TASK DATA
******
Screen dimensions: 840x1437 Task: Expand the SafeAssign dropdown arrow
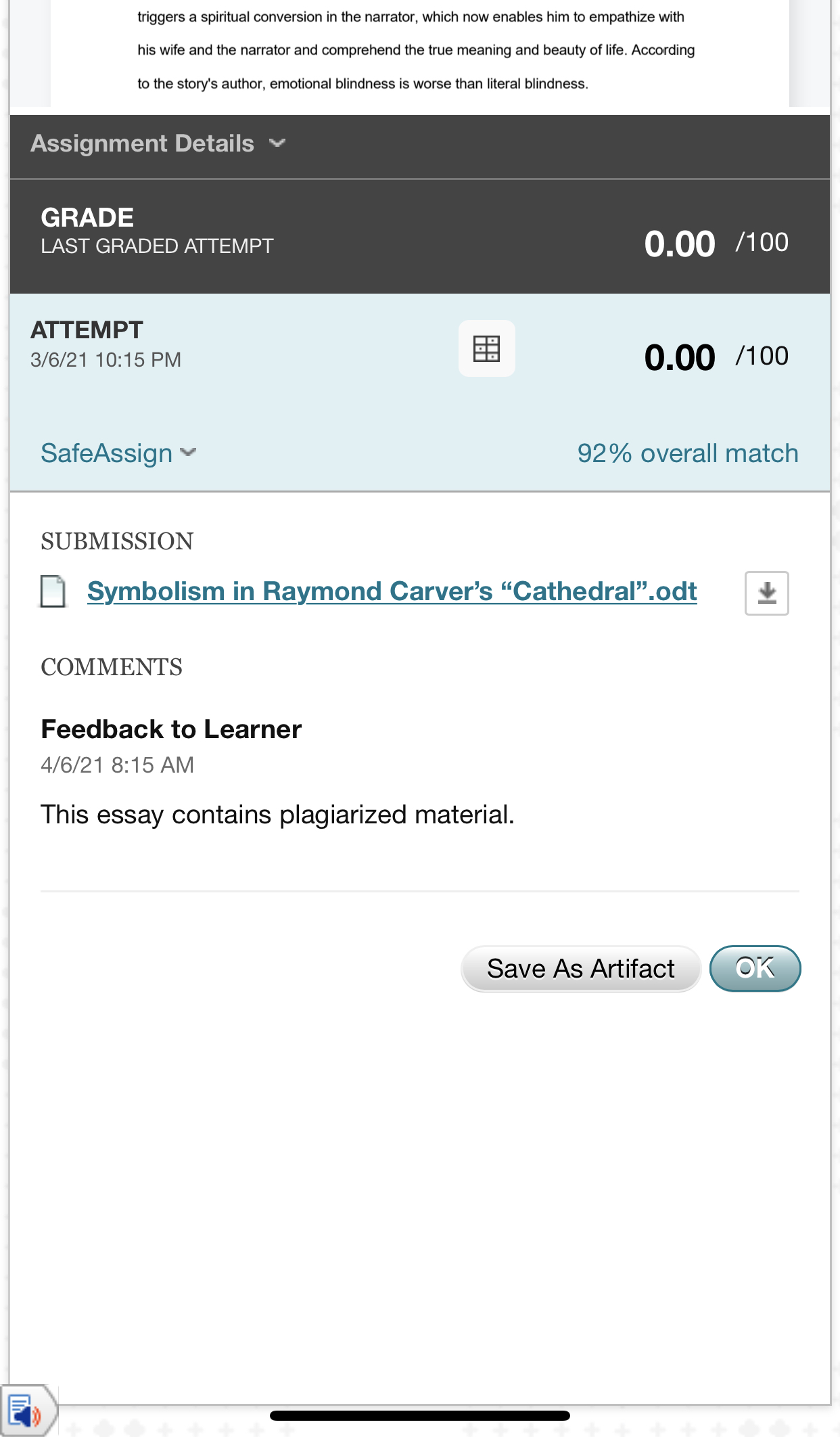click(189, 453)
******
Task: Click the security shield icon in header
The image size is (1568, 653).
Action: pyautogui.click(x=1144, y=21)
******
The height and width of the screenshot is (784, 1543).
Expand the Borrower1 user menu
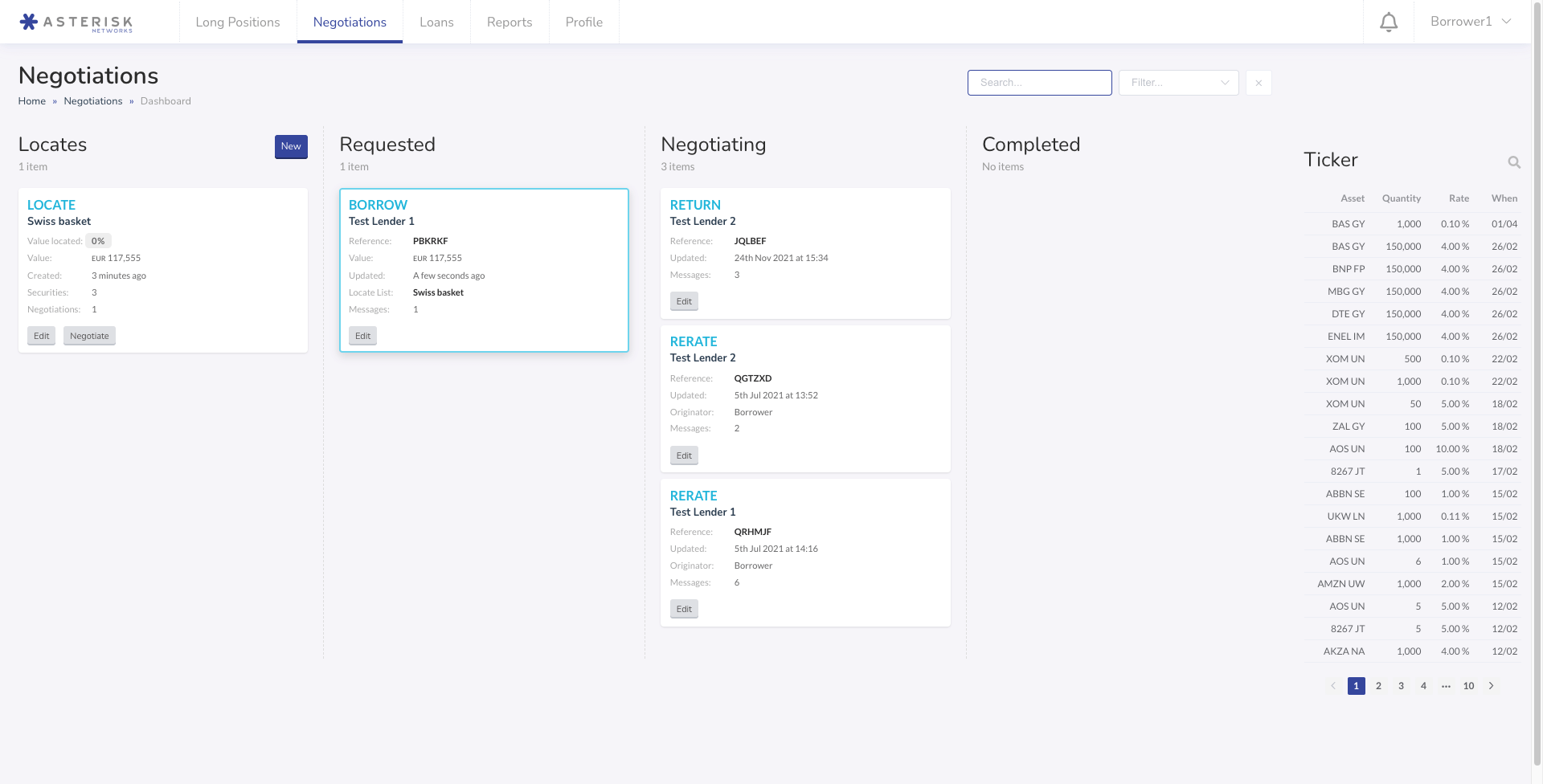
******
TASK GOAL
Only the lines above from the line containing "The height and" through the line containing "Expand the Borrower1 user menu" should be retyped, exactly and with both ends included.

COMPLETED TASK
The height and width of the screenshot is (784, 1543).
Expand the Borrower1 user menu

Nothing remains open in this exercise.